Records from a pointing dataset ->
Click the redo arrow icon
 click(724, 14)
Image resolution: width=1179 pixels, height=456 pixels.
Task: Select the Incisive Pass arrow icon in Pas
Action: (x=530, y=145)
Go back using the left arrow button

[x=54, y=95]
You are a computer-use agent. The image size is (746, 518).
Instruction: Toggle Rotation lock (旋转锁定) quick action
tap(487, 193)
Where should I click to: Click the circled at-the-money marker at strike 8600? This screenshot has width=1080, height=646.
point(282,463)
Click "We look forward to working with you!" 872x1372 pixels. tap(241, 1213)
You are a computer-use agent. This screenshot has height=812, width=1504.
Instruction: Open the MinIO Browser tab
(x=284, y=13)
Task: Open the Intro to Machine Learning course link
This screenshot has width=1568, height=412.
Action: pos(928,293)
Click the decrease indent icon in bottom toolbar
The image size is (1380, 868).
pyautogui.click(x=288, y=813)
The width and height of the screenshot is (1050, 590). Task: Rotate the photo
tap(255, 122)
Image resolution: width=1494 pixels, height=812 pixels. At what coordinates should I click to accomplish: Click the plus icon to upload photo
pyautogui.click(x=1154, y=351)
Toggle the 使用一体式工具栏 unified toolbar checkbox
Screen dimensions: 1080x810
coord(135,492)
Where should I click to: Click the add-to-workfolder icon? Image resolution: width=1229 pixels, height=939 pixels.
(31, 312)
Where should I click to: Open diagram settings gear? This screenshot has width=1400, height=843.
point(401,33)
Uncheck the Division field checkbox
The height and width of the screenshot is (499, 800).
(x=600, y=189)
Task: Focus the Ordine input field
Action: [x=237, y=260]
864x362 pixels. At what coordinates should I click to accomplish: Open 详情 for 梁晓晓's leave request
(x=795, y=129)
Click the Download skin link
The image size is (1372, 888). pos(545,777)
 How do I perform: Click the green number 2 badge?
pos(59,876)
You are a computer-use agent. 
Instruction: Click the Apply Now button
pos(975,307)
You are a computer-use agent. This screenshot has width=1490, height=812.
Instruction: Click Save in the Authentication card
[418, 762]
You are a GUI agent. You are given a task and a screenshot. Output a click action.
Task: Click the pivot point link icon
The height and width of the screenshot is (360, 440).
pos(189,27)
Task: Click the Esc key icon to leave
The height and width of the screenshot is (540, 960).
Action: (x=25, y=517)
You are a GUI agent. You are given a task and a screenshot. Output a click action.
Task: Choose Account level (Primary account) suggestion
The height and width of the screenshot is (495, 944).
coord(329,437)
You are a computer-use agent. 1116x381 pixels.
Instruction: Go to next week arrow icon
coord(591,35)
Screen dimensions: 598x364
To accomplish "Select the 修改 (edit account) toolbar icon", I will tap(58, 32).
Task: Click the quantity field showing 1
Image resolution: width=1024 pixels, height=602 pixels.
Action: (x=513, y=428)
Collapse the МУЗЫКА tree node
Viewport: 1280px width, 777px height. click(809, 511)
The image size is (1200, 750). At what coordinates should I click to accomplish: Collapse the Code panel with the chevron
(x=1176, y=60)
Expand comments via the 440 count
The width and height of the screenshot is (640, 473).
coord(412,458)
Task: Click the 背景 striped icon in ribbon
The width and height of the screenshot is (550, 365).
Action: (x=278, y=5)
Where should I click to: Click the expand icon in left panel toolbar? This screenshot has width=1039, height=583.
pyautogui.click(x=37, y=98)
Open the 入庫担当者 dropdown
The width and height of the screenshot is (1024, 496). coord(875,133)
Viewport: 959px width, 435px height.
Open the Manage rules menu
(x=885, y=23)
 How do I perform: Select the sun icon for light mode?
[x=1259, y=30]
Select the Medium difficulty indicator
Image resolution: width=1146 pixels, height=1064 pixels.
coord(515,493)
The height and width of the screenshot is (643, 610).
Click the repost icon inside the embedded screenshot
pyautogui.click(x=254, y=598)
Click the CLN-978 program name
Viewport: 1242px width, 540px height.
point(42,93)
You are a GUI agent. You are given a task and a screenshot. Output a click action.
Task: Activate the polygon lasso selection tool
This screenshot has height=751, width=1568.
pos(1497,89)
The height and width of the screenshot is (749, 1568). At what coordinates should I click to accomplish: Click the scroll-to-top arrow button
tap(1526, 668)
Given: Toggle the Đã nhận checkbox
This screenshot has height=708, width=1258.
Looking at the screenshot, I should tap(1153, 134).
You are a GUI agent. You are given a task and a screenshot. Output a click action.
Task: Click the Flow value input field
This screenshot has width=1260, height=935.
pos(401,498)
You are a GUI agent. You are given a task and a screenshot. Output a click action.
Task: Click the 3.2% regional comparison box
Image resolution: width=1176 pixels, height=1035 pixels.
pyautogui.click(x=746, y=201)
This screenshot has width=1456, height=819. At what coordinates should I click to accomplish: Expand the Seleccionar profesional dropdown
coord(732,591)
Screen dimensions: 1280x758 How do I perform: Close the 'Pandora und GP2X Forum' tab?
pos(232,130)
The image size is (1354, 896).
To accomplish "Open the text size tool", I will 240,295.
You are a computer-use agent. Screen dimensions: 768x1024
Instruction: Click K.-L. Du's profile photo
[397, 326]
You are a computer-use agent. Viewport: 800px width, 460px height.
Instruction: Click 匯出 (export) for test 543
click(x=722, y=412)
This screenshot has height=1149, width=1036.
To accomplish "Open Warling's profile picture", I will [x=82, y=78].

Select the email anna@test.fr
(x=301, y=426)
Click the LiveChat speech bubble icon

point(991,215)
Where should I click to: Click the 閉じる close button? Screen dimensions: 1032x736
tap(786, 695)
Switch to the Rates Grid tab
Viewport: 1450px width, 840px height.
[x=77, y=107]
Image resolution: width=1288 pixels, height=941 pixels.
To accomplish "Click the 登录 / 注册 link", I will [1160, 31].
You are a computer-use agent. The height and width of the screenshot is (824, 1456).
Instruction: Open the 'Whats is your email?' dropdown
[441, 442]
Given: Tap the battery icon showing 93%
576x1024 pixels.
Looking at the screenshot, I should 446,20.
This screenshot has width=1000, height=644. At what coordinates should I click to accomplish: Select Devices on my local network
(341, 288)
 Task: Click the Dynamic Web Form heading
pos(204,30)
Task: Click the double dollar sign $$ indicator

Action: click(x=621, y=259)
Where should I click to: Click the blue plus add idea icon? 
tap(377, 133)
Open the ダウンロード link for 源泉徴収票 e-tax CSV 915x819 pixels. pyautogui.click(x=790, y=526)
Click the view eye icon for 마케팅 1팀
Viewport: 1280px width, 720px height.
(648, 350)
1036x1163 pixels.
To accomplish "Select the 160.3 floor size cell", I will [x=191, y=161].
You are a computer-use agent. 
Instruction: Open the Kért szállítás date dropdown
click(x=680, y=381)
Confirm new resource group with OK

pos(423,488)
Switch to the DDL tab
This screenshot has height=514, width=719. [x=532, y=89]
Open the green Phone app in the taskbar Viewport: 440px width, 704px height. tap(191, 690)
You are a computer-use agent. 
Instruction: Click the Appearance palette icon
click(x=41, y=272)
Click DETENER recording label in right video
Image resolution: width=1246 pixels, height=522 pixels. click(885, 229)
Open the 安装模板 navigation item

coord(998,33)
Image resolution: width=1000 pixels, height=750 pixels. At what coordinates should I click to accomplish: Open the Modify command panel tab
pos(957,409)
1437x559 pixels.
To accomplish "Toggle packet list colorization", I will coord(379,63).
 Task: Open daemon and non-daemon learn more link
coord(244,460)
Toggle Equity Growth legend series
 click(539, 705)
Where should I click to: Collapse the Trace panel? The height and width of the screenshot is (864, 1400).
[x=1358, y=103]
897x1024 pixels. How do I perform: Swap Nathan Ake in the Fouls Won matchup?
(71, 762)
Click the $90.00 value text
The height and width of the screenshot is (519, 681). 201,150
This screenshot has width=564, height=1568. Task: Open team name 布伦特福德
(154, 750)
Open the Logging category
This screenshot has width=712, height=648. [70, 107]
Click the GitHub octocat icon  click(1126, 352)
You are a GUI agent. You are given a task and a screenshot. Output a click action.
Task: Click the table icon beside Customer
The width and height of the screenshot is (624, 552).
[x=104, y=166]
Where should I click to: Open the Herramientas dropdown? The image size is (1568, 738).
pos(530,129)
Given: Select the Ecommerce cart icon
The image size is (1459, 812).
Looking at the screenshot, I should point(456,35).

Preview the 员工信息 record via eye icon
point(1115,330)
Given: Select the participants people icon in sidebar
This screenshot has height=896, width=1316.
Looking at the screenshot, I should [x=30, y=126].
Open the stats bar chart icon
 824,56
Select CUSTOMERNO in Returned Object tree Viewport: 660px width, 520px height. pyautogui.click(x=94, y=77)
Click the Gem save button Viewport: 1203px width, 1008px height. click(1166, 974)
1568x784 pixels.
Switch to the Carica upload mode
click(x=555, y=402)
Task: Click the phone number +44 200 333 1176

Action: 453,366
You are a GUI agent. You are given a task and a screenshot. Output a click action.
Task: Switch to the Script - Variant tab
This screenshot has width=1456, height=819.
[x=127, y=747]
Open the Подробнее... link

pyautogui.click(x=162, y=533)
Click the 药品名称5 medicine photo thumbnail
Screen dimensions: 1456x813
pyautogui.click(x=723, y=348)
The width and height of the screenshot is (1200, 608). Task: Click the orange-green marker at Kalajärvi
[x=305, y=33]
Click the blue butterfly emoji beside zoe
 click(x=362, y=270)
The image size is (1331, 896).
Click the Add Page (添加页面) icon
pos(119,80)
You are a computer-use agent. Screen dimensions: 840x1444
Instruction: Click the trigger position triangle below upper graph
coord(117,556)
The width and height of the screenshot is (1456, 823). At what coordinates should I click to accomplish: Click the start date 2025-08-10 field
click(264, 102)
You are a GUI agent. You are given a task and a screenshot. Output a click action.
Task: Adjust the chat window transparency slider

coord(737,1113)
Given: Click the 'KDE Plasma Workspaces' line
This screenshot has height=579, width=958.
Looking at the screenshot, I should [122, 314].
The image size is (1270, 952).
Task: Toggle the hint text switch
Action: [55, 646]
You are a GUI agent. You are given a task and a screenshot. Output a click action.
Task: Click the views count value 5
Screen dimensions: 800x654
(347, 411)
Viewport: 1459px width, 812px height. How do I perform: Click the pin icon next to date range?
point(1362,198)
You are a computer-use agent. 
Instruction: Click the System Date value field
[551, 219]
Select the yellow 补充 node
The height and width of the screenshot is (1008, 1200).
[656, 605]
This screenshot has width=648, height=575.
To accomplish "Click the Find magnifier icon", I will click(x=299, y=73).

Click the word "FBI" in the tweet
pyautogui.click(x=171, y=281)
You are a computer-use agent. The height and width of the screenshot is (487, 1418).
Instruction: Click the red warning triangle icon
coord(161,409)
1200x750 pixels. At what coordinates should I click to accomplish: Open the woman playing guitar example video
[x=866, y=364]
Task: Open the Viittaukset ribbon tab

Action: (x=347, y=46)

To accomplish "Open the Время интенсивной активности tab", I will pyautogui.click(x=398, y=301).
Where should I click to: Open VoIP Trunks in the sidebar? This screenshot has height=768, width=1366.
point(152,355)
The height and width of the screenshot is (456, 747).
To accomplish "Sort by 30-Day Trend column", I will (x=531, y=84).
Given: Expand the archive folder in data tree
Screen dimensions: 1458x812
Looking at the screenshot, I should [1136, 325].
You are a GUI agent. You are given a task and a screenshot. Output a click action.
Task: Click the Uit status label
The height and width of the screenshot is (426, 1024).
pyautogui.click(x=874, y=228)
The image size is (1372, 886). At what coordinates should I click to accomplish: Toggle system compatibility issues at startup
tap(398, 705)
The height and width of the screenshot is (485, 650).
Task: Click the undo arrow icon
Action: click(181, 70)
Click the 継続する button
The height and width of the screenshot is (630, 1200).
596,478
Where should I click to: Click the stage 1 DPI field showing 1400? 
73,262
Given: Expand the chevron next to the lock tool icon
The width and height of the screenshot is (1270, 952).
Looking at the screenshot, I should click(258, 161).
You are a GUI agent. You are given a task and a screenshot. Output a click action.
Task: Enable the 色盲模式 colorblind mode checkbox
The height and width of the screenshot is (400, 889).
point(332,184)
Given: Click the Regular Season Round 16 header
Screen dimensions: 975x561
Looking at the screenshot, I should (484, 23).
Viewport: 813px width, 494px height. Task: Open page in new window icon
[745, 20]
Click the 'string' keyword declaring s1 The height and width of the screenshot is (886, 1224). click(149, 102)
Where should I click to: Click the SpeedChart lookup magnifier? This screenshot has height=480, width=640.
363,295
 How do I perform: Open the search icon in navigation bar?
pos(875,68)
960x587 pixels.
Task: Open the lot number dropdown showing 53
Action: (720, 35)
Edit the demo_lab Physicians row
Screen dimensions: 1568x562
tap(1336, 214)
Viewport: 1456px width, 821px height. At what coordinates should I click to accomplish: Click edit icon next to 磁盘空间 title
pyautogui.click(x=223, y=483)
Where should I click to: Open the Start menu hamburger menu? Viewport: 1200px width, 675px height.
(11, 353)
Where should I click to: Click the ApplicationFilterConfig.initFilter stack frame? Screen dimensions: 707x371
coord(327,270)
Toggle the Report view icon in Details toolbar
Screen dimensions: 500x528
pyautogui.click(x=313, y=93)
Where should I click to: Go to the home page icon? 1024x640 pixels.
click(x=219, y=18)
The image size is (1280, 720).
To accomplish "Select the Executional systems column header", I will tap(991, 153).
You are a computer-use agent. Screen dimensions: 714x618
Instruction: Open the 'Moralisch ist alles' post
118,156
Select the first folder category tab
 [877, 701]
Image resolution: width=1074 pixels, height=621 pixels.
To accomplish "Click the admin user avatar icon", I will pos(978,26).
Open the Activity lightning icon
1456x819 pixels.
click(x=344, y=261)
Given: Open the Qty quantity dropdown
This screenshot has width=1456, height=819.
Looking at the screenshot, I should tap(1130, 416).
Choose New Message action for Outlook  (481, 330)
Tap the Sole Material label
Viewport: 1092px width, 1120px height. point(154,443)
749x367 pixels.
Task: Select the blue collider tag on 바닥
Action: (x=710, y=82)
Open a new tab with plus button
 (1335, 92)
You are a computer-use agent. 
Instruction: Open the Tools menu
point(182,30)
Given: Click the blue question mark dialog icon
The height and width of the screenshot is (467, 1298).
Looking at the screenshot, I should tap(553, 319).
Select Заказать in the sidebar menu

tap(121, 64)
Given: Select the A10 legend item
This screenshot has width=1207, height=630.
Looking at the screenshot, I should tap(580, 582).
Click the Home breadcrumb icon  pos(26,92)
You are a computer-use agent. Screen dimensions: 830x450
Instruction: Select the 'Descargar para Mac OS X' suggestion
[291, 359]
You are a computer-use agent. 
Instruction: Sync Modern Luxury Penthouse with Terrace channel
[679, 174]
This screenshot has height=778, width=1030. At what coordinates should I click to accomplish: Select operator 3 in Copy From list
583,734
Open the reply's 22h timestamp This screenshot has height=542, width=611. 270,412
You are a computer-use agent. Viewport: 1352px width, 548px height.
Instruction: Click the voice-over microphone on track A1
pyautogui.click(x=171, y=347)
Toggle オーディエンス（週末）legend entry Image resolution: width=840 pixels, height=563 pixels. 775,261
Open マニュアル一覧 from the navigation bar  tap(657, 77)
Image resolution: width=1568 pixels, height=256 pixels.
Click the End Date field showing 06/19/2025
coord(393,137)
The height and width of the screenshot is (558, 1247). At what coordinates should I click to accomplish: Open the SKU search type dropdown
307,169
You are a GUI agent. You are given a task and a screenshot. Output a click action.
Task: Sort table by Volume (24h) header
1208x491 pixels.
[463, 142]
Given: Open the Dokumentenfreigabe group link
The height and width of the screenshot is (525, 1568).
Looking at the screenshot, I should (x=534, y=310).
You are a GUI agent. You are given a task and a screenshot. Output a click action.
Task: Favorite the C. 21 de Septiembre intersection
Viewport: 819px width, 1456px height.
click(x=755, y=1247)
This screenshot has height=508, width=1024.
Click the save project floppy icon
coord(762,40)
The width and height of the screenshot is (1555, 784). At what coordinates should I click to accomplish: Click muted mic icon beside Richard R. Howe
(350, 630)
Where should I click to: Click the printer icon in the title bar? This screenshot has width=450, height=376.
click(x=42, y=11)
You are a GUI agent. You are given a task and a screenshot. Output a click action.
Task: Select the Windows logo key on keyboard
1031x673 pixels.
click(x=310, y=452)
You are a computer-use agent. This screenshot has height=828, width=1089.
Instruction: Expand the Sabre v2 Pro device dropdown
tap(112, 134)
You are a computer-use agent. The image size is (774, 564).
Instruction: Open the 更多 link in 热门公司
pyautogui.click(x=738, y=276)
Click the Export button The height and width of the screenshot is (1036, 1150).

EXERCISE -> Retype the data below verbatim, beginning at the line that contains "You are a computer-use agent. Screen dimensions: 840x1444" and ending after the line that contains "point(152,355)".

EXERCISE RESPONSE ->
You are a computer-use agent. Screen dimensions: 840x1444
Instruction: Click the trigger position triangle below upper graph
coord(117,556)
The width and height of the screenshot is (1456, 823). At what coordinates should I click to accomplish: Click the start date 2025-08-10 field
click(264, 102)
You are a GUI agent. You are given a task and a screenshot. Output a click action.
Task: Adjust the chat window transparency slider

coord(737,1113)
Given: Click the 'KDE Plasma Workspaces' line
This screenshot has height=579, width=958.
Looking at the screenshot, I should [122, 314].
The image size is (1270, 952).
Task: Toggle the hint text switch
Action: [55, 646]
You are a GUI agent. You are given a task and a screenshot. Output a click action.
Task: Click the views count value 5
Screen dimensions: 800x654
(347, 411)
Viewport: 1459px width, 812px height. How do I perform: Click the pin icon next to date range?
point(1362,198)
You are a computer-use agent. 
Instruction: Click the System Date value field
[551, 219]
Select the yellow 补充 node
The height and width of the screenshot is (1008, 1200).
[656, 605]
This screenshot has width=648, height=575.
To accomplish "Click the Find magnifier icon", I will click(x=299, y=73).

Click the word "FBI" in the tweet
pyautogui.click(x=171, y=281)
You are a computer-use agent. The height and width of the screenshot is (487, 1418).
Instruction: Click the red warning triangle icon
coord(161,409)
1200x750 pixels. At what coordinates should I click to accomplish: Open the woman playing guitar example video
[x=866, y=364]
Task: Open the Viittaukset ribbon tab

Action: (x=347, y=46)

To accomplish "Open the Время интенсивной активности tab", I will pyautogui.click(x=398, y=301).
Where should I click to: Open VoIP Trunks in the sidebar? This screenshot has height=768, width=1366.
point(152,355)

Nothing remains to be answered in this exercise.